> _Zu bearbeitende Aufgaben_:
**A)** Wie viel vom Altbestand fällt laut dem Forumsbeitrag zum Umbau des Steuerschranks beim Umbau weg?
**B)** Gib aus dem Forumsbeitrag zum Umbau des Steuerschranks das Stück von „## Jörg_24 (23“ bis „MSB (23 März 2011)“ wortgetreu aus.

> _Vorliegender Text_:
━━━

# Umbau Steuerschrank ohne Steuertrafo ?



## Jörg_24 (23 März 2011)

Hallo Fachleute,
ich habe da mal eine Frage an euch: Wie verhält es sich mit den Vorschriften, wenn ein alter Steuerschrank mit einigen Leistungsschützen, Relais, ext. 230V~Ventilen, Motorabgängen (22kW und kleinere) ohne Steuertrafo aufgebaut ist und jetzt umgebaut werden soll. Einspeisung ist 5-polig, der N-Leiter ist bis zu den Anschlüssen der Geräte mit 1,5mm² hellblau durchverdrahtet. (Baujahr 92 oder so) Etwa die Hälfte des Altbestandes fällt beim Umbau raus, dafür sollen ein paar neue Geräte reinkommen. Nach EN60204-1 aus 2007 ist ja ein Steuertrafo vorzusehen. Ich denke durch die Umbauten ist der Bestandsschutz wohl hinfällig, oder wie seht ihr das? Steuertrafo rein und hellblau raus macht zusätzlich Arbeit und kostet Geld was mein Buchhalter nicht freiwillig ausgeben will.* 
Jörg
*


----------



## MSB (23 März 2011)

━━━

Gespeicherte Einträge
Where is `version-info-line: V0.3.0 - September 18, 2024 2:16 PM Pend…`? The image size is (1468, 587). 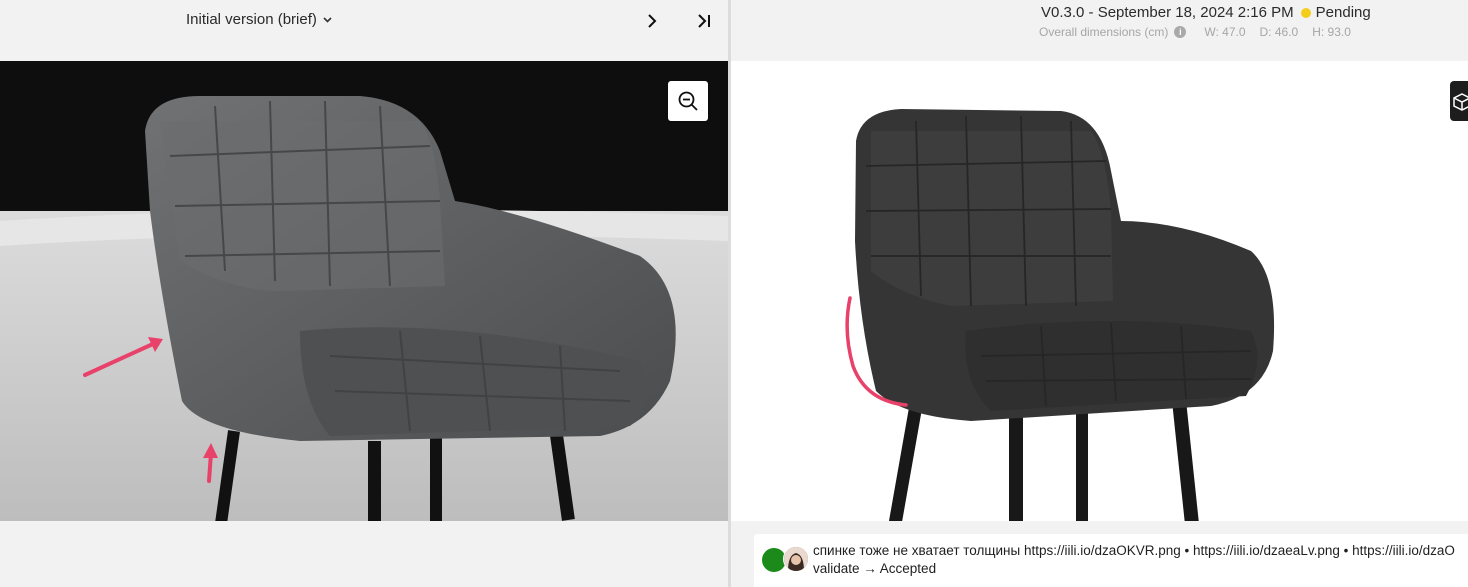 version-info-line: V0.3.0 - September 18, 2024 2:16 PM Pend… is located at coordinates (1206, 12).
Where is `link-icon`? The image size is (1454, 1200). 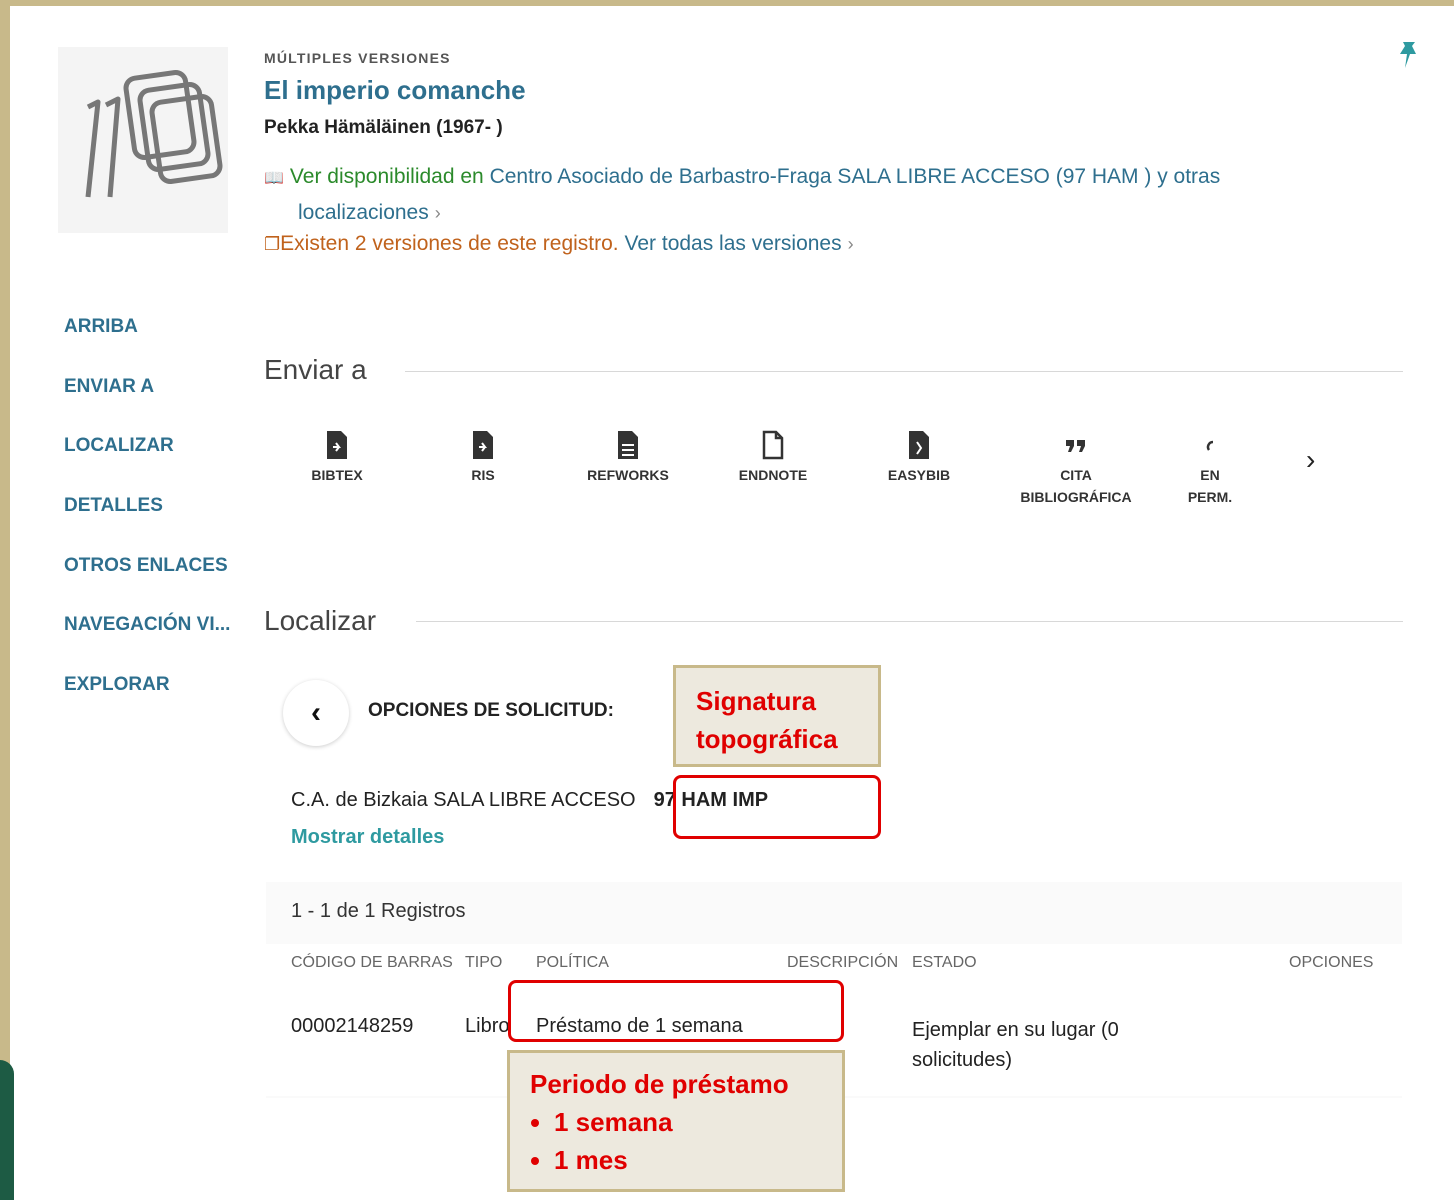
link-icon is located at coordinates (1210, 446).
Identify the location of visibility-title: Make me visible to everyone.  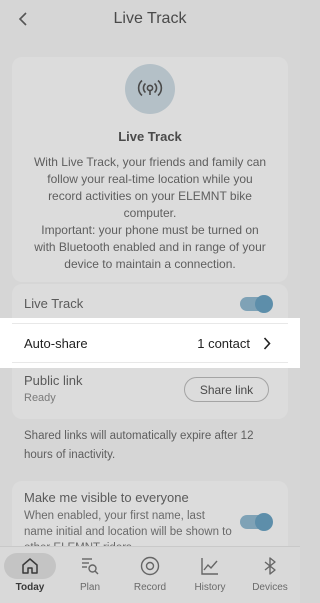
(106, 498).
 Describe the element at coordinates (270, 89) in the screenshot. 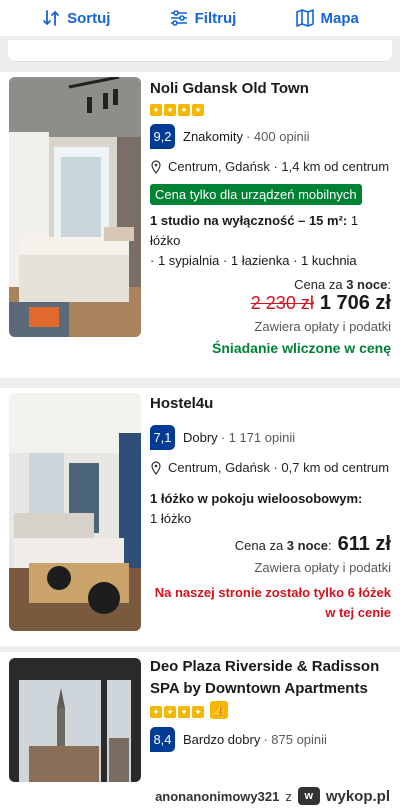

I see `hotel-name: Noli Gdansk Old Town` at that location.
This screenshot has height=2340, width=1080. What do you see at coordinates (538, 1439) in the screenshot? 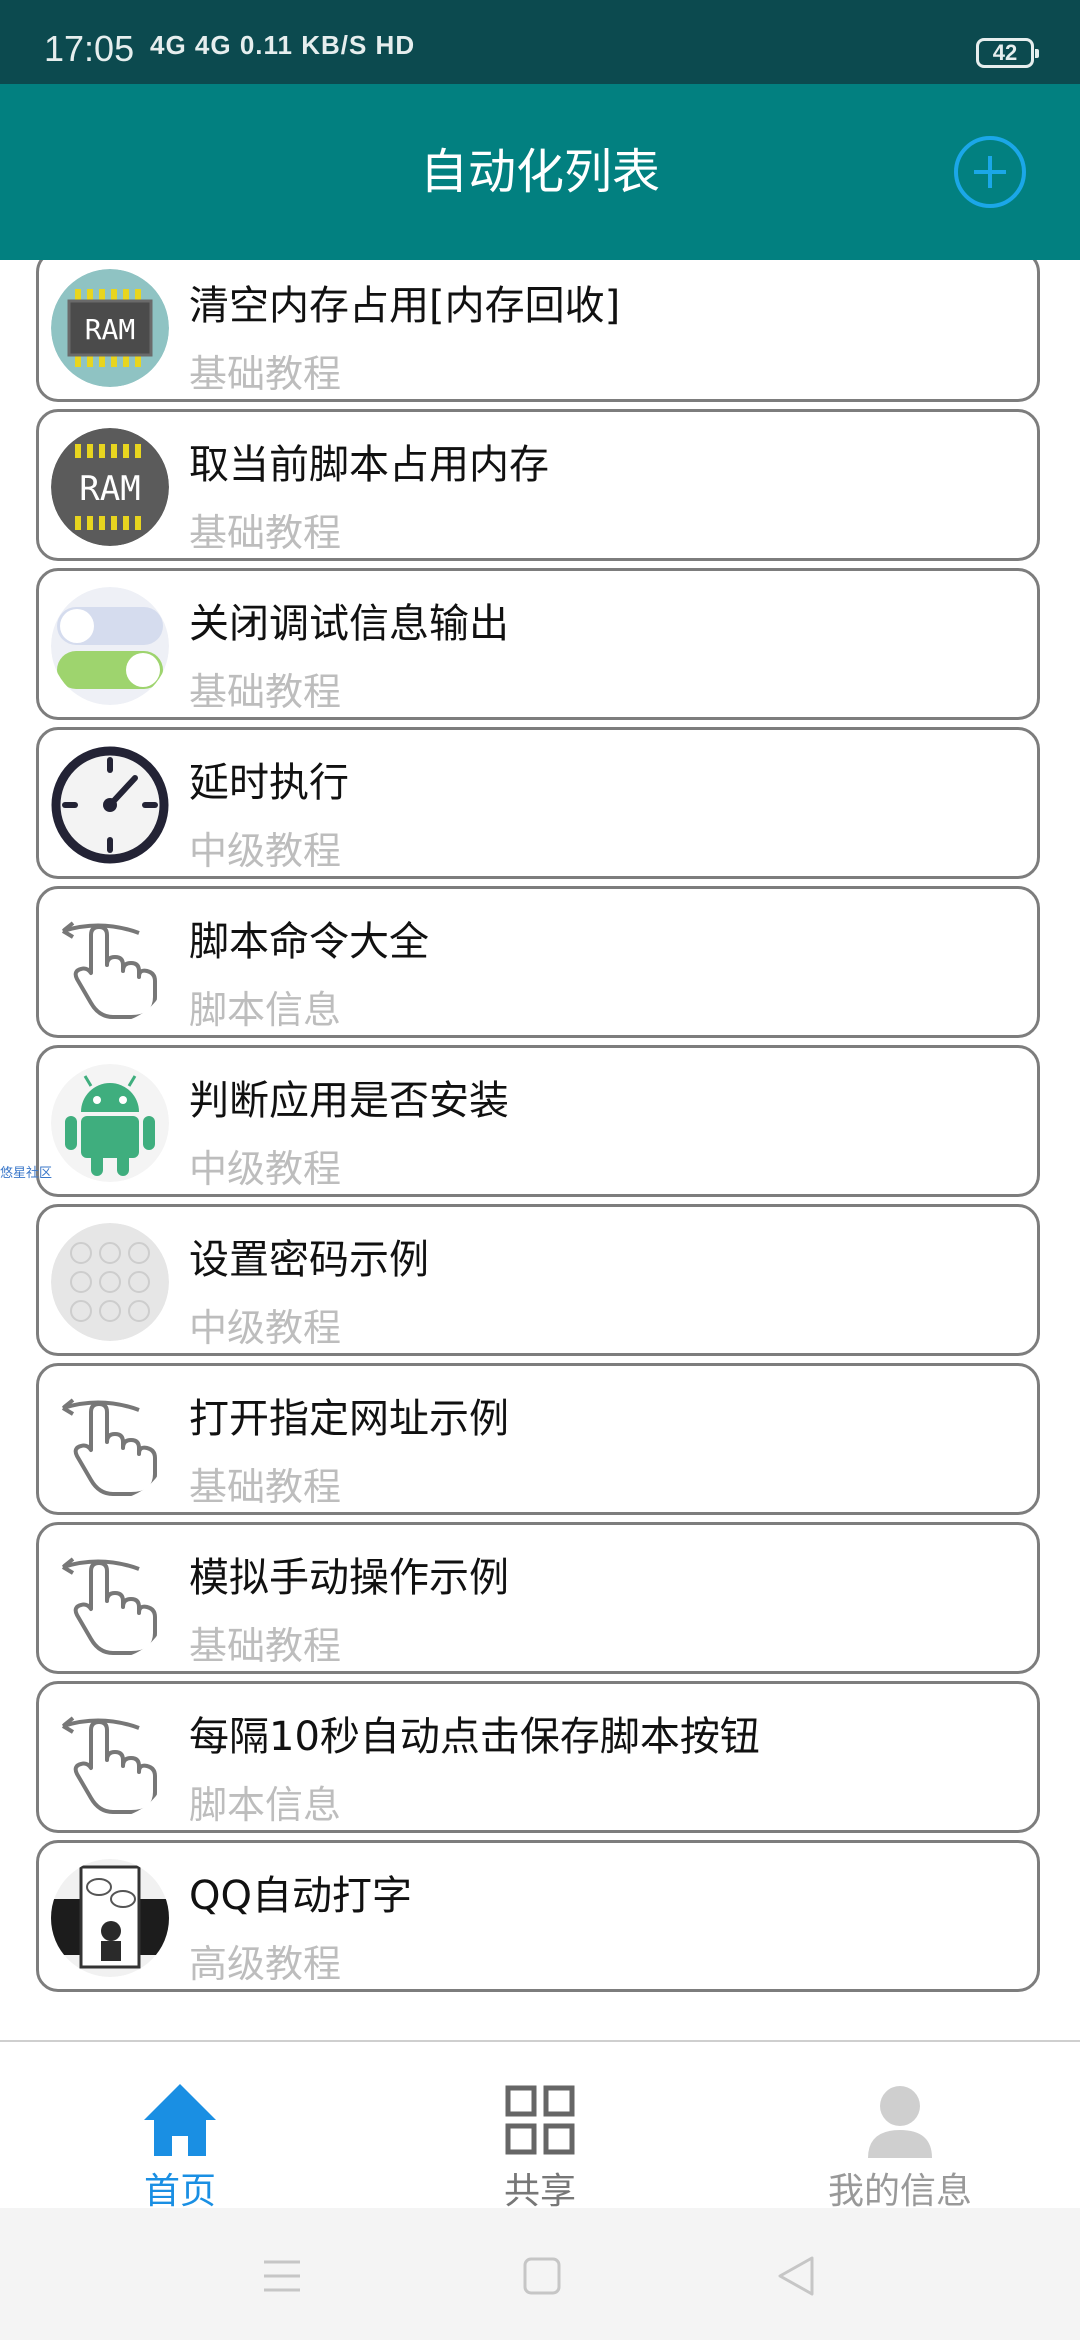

━━━

> _Ergebnisse_:
**A)** Etwa die Hälfte.

**B)**
## Jörg_24 (23 März 2011)

Hallo Fachleute,
ich habe da mal eine Frage an euch: Wie verhält es sich mit den Vorschriften, wenn ein alter Steuerschrank mit einigen Leistungsschützen, Relais, ext. 230V~Ventilen, Motorabgängen (22kW und kleinere) ohne Steuertrafo aufgebaut ist und jetzt umgebaut werden soll. Einspeisung ist 5-polig, der N-Leiter ist bis zu den Anschlüssen der Geräte mit 1,5mm² hellblau durchverdrahtet. (Baujahr 92 oder so) Etwa die Hälfte des Altbestandes fällt beim Umbau raus, dafür sollen ein paar neue Geräte reinkommen. Nach EN60204-1 aus 2007 ist ja ein Steuertrafo vorzusehen. Ich denke durch die Umbauten ist der Bestandsschutz wohl hinfällig, oder wie seht ihr das? Steuertrafo rein und hellblau raus macht zusätzlich Arbeit und kostet Geld was mein Buchhalter nicht freiwillig ausgeben will.* 
Jörg
*


----------



## MSB (23 März 2011)